Tess of the D'Urbervilles
by Thomas Hardy
Tess of the D'Urbervilles Phase VI: "The Convert," Chapter Forty-Nine Summary
- Tess's letter is addressed to Angel's parents, since they are the ones who had his current address in Brazil.
- Mrs. Clare forwards it to Angel immediately, and hopes that it will make him hurry home for the visit he's been planning.
- Mr. Clare still feels guilty about not allowing Angel to go to the university like his brothers, and blames himself for Angel's unhappy marriage.
- Angel, meanwhile, has grown up an awful lot since he left for Brazil.
- The fever he caught soon after arriving almost killed him, and he's still weak.
- He's re-considering a lot of things he used to take for granted. He's decided that morality has more to do with your intentions than your actions. And Tess never intended to be raped, so was she still pure?
- At one point, Angel meets another Englishman in Brazil, and they become friends.
- Angel confides his whole story to the man, and the man tells Angel that deserting Tess was the dumbest move, ever.
- The man dies shortly afterwards, but his words have a lasting effect on Angel.
- He realizes how wrong he's been about Tess.
- Tess, meanwhile, is convinced that Angel will soon come back in response to her letter, and so she starts thinking about what she can do to please him when he gets back.
- She starts studying up on all the ballads and songs that he liked best, and daydreaming about life with Angel after his return.
- One day in late March, her sister 'Liza-Lu shows up at her door, telling her that their mother is sick, and their father isn't doing well, either.
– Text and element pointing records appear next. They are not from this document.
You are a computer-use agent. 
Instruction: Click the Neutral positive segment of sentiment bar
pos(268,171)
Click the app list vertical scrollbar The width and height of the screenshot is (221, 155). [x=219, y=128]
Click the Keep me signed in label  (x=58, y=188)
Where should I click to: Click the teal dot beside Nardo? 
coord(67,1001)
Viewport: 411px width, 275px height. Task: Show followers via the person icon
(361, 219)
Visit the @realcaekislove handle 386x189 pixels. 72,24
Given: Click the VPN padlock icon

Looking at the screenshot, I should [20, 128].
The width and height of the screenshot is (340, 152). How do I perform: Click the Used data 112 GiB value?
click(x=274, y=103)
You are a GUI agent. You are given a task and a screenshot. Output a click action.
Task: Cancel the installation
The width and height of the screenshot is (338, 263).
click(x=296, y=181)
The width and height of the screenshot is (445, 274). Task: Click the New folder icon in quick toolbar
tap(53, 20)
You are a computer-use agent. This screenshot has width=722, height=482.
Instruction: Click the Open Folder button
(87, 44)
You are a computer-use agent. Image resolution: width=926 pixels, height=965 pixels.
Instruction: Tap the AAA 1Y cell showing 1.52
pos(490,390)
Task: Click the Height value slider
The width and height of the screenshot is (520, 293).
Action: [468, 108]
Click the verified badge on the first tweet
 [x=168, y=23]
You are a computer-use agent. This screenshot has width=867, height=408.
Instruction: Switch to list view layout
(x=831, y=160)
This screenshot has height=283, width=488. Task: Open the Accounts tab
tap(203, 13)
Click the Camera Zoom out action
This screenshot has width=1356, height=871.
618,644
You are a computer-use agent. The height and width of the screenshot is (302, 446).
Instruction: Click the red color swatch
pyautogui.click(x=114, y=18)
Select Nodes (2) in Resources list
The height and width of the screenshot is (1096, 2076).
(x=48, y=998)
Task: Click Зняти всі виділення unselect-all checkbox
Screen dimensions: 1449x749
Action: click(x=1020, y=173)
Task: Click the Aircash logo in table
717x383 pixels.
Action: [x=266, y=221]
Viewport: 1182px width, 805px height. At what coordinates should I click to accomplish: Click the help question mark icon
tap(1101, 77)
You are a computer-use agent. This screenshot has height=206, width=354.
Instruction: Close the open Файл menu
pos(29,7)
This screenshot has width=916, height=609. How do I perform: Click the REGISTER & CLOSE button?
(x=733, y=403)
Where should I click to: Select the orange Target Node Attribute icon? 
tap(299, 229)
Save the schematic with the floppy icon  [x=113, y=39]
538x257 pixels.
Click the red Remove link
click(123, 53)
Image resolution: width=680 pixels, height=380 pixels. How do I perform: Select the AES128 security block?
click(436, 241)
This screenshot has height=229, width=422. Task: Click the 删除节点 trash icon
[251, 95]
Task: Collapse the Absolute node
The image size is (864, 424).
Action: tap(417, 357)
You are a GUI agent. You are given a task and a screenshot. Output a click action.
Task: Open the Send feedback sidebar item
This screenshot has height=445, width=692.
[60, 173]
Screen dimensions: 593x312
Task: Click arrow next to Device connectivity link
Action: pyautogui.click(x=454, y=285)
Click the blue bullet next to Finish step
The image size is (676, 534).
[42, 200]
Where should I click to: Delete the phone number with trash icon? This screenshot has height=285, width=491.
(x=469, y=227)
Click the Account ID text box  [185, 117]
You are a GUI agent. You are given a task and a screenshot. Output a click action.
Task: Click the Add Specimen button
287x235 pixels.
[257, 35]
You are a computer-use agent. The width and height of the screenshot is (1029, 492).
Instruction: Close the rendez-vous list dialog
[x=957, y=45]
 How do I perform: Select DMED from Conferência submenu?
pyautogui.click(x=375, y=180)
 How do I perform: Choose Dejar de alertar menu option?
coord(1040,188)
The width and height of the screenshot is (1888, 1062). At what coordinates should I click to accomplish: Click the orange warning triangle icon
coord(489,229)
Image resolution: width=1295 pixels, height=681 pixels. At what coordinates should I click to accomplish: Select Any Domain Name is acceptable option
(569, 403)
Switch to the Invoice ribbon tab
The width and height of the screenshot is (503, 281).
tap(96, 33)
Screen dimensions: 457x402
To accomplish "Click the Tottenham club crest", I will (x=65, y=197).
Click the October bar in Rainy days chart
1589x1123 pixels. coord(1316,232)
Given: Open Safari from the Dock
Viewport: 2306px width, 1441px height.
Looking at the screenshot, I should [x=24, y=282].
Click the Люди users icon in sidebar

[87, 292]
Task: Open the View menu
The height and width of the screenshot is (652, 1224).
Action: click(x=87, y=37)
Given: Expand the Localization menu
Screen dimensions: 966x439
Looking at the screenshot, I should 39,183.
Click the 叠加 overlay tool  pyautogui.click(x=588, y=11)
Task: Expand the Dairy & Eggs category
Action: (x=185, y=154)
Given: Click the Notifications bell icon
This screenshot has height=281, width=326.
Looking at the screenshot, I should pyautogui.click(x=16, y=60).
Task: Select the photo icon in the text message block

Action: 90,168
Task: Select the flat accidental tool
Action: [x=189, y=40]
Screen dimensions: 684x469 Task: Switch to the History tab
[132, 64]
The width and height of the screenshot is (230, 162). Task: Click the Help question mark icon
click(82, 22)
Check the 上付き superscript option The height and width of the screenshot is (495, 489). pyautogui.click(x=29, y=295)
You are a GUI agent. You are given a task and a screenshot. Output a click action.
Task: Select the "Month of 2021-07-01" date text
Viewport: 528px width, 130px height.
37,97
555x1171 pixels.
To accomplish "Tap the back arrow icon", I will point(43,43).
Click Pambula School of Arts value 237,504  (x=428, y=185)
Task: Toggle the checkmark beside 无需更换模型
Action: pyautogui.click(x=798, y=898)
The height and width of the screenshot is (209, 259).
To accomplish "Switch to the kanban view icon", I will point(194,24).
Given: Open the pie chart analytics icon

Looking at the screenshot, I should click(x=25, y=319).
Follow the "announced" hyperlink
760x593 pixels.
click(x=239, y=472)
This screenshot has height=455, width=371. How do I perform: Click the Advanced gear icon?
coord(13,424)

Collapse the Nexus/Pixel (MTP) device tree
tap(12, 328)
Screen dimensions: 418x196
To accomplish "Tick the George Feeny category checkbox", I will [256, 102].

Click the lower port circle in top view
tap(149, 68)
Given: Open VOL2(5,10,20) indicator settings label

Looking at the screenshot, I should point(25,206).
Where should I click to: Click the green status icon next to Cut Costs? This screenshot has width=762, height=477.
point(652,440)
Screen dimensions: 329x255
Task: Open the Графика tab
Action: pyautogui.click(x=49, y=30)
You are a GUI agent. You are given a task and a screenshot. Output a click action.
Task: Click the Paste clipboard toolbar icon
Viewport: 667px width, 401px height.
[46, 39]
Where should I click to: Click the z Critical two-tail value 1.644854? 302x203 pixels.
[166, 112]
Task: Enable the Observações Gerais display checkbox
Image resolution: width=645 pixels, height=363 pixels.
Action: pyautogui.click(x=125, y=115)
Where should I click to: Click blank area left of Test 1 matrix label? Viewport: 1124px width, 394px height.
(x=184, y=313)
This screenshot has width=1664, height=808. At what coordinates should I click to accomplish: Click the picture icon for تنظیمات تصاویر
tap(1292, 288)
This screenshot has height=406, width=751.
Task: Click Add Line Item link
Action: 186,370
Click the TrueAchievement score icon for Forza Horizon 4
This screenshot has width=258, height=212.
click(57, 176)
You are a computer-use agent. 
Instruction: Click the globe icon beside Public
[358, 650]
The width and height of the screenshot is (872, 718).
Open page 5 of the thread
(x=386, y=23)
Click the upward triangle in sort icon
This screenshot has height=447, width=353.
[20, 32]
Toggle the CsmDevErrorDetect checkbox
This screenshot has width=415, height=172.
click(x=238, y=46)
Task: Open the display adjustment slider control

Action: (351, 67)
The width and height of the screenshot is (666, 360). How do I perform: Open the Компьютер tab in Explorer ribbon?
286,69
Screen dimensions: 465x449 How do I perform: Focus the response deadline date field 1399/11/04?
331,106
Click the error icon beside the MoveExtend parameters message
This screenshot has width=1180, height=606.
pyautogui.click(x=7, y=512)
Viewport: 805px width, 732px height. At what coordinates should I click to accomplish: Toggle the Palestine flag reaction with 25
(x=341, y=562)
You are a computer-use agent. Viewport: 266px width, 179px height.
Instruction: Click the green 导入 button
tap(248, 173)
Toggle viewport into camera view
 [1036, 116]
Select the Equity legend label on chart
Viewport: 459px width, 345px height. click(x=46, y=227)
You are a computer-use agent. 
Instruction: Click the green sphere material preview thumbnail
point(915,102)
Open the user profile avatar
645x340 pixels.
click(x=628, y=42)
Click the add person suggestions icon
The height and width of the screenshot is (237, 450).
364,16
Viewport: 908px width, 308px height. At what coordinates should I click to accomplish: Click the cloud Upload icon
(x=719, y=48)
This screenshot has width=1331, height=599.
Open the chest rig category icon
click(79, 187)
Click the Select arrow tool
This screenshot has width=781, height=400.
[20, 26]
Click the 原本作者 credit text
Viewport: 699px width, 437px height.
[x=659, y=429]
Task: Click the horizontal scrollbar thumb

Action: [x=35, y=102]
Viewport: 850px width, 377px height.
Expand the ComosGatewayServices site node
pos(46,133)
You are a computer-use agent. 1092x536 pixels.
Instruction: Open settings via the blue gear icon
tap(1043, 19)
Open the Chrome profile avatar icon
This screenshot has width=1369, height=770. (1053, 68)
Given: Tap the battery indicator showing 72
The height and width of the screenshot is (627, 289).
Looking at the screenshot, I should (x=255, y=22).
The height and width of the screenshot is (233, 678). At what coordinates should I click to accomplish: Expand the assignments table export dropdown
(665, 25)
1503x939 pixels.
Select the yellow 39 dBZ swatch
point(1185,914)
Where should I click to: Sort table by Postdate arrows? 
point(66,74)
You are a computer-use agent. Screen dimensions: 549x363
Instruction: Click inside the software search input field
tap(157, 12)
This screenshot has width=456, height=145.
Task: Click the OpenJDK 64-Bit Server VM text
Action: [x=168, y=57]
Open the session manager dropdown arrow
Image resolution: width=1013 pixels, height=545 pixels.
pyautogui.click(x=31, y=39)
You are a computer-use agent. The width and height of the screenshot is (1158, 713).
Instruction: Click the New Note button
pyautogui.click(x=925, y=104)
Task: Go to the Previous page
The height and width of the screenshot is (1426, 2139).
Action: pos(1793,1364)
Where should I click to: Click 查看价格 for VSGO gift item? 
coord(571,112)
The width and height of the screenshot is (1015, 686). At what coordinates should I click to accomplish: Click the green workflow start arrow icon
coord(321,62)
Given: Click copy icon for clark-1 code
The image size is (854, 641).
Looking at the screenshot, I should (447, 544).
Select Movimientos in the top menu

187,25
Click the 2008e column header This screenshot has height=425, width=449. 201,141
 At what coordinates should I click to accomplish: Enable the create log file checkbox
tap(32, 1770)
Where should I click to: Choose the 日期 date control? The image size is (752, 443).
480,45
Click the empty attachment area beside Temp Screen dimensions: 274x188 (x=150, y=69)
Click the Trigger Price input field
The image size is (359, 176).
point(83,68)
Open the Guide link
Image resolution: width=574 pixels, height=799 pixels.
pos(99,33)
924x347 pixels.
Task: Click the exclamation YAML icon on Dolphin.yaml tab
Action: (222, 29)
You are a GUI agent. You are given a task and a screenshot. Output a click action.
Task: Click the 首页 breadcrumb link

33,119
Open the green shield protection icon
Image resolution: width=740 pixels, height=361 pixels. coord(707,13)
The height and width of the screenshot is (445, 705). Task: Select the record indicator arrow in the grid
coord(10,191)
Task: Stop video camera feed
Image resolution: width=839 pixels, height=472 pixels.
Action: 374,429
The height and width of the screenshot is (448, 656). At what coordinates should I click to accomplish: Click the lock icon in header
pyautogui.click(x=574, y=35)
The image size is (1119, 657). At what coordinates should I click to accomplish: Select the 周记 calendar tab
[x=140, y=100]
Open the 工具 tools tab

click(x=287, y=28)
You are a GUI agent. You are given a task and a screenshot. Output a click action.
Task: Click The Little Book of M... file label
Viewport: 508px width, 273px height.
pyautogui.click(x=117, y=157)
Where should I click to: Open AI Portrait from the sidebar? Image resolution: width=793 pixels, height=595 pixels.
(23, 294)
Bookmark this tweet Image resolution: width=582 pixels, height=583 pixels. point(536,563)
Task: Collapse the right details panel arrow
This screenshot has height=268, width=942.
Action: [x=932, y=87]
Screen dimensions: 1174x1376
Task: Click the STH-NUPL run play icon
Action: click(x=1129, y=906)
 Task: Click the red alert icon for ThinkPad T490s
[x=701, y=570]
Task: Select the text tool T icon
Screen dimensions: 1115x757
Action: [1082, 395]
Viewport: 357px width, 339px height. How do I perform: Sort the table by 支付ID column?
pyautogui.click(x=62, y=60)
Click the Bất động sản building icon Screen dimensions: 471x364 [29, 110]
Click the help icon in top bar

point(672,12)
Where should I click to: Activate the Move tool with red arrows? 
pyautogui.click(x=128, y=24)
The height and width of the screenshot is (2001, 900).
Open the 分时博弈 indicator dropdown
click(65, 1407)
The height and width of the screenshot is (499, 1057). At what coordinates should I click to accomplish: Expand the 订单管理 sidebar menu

And their father is refusing to work on account of his noble background.
- Tess decides she has to go home, even though she's supposed to stick around until Old Lady Day (April 6).
- 'Liza-Lu is too tired to head back that night (she's been walking all day), so Tess decides to let her sister spend the night in her bed, and follow her in the morning.
- Tess herself leaves a message with Marian and Izz to try to excuse her to the farmer, and then sets out for home.